[Word and element location data]
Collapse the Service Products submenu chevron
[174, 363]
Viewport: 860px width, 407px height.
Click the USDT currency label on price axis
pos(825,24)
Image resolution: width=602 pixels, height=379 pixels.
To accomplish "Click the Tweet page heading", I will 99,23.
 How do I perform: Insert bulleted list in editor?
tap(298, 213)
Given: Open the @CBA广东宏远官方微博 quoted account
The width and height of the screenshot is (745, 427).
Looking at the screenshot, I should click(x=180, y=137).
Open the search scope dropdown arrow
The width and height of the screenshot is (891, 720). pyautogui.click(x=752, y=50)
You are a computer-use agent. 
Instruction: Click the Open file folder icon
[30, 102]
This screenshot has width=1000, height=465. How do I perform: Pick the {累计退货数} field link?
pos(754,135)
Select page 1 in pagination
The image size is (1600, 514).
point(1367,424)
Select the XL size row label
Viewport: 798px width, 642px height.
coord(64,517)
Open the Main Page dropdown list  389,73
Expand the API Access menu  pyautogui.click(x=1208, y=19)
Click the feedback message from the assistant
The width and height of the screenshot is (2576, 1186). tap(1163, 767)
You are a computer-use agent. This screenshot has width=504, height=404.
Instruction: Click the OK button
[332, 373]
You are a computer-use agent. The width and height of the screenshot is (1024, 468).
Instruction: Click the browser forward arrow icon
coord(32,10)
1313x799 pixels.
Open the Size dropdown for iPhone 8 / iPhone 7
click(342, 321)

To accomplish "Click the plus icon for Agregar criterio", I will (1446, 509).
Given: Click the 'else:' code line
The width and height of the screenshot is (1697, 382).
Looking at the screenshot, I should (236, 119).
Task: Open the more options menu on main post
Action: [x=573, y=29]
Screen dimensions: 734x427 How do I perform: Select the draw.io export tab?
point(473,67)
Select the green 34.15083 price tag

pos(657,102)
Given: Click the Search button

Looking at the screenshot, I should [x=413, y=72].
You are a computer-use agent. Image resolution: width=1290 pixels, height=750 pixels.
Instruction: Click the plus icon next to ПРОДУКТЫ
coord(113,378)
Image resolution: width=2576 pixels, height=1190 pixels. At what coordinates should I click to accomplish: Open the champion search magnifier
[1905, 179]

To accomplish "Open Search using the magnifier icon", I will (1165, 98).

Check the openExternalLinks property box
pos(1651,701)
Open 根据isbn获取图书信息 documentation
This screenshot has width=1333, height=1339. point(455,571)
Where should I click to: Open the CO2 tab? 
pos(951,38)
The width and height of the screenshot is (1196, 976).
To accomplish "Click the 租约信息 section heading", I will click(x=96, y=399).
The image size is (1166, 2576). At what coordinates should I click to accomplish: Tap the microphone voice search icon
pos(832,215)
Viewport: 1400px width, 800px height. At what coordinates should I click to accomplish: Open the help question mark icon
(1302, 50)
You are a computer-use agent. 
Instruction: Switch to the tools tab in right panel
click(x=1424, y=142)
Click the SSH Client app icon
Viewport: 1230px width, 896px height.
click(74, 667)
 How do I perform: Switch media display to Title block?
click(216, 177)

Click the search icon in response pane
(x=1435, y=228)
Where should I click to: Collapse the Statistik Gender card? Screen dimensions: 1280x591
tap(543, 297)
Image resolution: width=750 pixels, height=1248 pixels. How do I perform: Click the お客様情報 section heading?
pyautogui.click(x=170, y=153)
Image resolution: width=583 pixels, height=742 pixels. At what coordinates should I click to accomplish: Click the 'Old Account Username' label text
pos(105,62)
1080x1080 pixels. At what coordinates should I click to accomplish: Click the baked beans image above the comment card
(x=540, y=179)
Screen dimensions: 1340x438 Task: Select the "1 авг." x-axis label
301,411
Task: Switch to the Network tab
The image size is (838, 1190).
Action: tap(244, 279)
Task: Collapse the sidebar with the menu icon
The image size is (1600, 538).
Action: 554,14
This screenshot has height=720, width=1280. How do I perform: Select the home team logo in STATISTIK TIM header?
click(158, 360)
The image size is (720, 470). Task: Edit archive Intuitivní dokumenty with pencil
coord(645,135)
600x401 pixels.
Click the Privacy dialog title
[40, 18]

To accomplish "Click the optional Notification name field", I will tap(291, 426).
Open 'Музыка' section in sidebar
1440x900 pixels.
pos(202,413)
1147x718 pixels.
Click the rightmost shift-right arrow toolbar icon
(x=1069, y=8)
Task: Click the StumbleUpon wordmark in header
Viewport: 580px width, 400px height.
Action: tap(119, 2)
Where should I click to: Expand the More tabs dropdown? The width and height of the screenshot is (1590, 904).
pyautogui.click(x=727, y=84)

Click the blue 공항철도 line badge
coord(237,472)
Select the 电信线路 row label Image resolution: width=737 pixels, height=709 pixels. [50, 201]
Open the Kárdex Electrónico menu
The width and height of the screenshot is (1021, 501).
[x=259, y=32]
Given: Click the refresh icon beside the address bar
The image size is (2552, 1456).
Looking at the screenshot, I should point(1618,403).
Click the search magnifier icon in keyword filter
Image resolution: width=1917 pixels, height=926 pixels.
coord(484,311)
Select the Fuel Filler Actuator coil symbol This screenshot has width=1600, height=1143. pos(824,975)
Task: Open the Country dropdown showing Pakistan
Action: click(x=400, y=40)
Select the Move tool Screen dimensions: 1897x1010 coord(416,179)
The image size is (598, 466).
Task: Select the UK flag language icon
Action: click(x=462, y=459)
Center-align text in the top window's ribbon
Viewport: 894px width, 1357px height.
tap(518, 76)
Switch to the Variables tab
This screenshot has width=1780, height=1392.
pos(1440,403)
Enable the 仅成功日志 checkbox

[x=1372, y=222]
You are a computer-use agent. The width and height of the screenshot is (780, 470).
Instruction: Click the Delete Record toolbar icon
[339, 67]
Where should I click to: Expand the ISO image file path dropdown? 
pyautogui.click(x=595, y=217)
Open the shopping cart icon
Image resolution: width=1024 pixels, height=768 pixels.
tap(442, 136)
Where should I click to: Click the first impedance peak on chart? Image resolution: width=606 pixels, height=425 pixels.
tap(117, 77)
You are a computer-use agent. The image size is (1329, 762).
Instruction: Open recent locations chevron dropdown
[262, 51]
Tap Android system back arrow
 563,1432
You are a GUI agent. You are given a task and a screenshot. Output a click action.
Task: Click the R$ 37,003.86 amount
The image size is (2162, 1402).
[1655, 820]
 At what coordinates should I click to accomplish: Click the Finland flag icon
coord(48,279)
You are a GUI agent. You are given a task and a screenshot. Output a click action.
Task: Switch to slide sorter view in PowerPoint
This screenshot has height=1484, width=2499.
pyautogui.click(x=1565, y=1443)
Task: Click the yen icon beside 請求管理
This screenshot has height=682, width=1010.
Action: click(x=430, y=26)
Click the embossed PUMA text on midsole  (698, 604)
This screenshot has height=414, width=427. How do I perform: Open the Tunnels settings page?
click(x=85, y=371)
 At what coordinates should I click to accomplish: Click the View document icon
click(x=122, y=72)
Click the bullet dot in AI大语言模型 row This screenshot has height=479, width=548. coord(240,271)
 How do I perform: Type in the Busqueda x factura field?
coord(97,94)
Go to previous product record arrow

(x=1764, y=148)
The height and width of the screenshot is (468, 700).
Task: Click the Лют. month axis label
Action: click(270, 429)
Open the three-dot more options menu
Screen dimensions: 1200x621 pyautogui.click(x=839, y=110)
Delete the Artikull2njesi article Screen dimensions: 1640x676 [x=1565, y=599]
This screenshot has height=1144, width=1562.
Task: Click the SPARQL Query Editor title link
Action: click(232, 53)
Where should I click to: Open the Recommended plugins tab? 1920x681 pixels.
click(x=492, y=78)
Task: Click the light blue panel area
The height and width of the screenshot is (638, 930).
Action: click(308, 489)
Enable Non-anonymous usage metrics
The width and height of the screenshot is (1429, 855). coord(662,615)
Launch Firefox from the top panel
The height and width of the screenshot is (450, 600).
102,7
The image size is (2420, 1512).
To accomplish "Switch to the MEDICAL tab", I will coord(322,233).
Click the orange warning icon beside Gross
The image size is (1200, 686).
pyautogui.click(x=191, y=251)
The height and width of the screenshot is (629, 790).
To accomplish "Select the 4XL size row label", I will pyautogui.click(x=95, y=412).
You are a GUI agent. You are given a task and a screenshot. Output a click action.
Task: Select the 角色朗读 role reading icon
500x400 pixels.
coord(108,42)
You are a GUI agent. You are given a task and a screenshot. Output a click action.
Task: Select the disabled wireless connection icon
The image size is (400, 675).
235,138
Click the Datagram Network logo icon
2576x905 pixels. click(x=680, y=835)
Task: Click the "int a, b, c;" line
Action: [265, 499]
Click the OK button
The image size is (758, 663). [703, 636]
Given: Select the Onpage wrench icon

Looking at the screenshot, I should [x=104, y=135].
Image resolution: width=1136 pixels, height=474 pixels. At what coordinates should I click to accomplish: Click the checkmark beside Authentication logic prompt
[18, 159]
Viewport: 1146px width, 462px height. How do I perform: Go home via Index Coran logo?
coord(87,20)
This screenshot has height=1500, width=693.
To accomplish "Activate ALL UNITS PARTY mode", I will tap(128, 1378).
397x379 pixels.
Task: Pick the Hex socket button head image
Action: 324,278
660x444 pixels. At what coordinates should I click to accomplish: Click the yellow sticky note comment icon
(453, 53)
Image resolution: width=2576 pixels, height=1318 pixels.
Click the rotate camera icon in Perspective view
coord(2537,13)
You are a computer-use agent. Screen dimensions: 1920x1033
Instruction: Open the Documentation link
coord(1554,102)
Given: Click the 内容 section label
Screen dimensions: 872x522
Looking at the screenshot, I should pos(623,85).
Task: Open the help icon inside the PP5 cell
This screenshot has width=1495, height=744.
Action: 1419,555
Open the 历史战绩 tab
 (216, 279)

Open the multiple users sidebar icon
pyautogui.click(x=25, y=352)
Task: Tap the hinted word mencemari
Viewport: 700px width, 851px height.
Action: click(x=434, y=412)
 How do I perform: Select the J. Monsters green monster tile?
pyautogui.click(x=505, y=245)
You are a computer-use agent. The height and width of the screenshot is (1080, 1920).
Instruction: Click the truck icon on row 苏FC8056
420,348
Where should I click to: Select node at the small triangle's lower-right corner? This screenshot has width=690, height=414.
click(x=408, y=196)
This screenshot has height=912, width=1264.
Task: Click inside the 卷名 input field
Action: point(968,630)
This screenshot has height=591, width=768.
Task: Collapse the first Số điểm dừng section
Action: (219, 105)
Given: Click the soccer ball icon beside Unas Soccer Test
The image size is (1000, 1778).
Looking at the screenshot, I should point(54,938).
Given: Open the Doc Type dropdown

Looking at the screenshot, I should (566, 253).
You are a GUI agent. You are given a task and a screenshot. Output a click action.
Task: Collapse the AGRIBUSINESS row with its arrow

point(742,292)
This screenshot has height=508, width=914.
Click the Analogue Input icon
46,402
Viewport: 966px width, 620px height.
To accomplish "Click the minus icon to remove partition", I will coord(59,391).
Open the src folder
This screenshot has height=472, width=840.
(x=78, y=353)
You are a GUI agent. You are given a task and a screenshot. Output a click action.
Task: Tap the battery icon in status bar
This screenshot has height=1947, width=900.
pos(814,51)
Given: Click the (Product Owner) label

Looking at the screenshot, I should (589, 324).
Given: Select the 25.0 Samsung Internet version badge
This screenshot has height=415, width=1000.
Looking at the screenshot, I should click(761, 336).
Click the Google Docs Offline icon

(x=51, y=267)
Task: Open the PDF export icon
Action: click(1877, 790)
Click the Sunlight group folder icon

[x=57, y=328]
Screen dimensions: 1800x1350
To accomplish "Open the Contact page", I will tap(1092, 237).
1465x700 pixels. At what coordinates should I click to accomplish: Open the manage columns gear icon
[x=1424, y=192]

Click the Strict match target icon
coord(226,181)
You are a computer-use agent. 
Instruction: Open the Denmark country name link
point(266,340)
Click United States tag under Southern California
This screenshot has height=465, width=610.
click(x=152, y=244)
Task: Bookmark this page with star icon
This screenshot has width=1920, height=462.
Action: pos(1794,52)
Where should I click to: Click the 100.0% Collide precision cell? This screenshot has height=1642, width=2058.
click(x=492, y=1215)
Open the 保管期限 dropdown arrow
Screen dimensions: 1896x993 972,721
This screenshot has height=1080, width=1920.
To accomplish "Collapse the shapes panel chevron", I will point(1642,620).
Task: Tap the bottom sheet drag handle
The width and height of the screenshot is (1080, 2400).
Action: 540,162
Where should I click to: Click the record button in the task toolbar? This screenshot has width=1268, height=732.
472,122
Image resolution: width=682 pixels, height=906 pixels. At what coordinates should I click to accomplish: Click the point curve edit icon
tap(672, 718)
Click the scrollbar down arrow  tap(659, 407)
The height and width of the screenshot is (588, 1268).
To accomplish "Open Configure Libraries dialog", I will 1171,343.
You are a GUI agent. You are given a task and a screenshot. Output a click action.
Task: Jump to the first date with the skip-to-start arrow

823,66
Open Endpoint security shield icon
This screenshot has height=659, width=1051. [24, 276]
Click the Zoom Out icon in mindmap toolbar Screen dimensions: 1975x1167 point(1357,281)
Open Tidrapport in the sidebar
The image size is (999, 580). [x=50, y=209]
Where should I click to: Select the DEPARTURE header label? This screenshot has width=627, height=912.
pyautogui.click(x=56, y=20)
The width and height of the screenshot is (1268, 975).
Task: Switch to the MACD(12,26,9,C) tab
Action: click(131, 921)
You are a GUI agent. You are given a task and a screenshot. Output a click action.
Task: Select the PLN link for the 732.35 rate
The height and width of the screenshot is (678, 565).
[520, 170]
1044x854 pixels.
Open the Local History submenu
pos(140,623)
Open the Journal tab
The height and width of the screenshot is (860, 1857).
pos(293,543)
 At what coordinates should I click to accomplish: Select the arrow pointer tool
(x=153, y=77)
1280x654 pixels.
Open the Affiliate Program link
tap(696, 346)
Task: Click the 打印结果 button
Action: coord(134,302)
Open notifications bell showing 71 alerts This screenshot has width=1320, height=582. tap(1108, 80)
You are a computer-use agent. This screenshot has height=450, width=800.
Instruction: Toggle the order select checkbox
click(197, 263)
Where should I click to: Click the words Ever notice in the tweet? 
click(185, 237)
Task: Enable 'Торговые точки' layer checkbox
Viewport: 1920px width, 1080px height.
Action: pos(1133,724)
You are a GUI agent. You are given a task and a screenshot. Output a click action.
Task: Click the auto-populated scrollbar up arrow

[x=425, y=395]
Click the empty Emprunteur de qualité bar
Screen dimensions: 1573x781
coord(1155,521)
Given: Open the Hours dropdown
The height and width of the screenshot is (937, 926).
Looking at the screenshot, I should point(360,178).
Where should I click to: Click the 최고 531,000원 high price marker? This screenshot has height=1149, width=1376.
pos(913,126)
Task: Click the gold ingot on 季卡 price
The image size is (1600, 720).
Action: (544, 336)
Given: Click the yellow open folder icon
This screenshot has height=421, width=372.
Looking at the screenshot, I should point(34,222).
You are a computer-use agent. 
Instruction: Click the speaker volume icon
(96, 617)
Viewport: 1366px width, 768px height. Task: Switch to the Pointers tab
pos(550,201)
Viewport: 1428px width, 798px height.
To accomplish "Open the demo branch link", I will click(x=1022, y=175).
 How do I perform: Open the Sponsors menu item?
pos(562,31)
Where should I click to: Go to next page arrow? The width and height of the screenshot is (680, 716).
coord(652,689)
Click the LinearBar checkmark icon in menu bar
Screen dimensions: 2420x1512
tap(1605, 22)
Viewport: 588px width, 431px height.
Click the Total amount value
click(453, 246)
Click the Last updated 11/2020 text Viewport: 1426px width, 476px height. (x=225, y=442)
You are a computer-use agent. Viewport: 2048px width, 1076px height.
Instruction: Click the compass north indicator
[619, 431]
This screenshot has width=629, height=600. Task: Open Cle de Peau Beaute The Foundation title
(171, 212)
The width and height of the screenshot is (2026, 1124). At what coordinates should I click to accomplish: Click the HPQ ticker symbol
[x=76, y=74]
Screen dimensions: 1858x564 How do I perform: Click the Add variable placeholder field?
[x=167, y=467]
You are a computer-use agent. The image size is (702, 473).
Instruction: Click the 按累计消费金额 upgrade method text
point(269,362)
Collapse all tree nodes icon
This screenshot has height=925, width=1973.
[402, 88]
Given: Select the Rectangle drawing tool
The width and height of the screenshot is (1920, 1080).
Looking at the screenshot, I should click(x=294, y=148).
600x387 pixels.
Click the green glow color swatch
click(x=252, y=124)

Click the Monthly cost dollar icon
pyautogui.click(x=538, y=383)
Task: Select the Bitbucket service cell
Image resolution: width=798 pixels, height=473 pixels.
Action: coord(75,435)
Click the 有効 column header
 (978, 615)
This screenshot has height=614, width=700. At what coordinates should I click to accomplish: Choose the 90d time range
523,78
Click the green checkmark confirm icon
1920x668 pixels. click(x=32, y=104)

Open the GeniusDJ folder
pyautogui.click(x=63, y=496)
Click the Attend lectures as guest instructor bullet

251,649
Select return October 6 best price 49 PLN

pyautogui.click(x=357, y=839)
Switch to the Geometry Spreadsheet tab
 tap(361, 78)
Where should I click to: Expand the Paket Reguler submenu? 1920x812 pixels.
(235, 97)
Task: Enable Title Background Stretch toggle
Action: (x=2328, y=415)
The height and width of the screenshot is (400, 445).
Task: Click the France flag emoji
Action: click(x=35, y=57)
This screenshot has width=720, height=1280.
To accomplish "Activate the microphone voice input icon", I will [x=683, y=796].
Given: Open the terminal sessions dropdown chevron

TASK INSTRUCTIONS
Reproduce verbatim the lines from the start of the records through the line containing "Looking at the screenshot, I should [x=413, y=72].", including both ends.

EXERCISE RESPONSE
Collapse the Service Products submenu chevron
[174, 363]
Viewport: 860px width, 407px height.
Click the USDT currency label on price axis
pos(825,24)
Image resolution: width=602 pixels, height=379 pixels.
To accomplish "Click the Tweet page heading", I will 99,23.
 How do I perform: Insert bulleted list in editor?
tap(298, 213)
Given: Open the @CBA广东宏远官方微博 quoted account
The width and height of the screenshot is (745, 427).
Looking at the screenshot, I should click(x=180, y=137).
Open the search scope dropdown arrow
The width and height of the screenshot is (891, 720). pyautogui.click(x=752, y=50)
You are a computer-use agent. 
Instruction: Click the Open file folder icon
[30, 102]
This screenshot has width=1000, height=465. How do I perform: Pick the {累计退货数} field link?
pos(754,135)
Select page 1 in pagination
The image size is (1600, 514).
point(1367,424)
Select the XL size row label
Viewport: 798px width, 642px height.
coord(64,517)
Open the Main Page dropdown list  389,73
Expand the API Access menu  pyautogui.click(x=1208, y=19)
Click the feedback message from the assistant
The width and height of the screenshot is (2576, 1186). tap(1163, 767)
You are a computer-use agent. This screenshot has width=504, height=404.
Instruction: Click the OK button
[332, 373]
You are a computer-use agent. The width and height of the screenshot is (1024, 468).
Instruction: Click the browser forward arrow icon
coord(32,10)
1313x799 pixels.
Open the Size dropdown for iPhone 8 / iPhone 7
click(342, 321)

To accomplish "Click the plus icon for Agregar criterio", I will (1446, 509).
Given: Click the 'else:' code line
The width and height of the screenshot is (1697, 382).
Looking at the screenshot, I should (236, 119).
Task: Open the more options menu on main post
Action: [x=573, y=29]
Screen dimensions: 734x427 How do I perform: Select the draw.io export tab?
point(473,67)
Select the green 34.15083 price tag

pos(657,102)
Given: Click the Search button

Looking at the screenshot, I should [x=413, y=72].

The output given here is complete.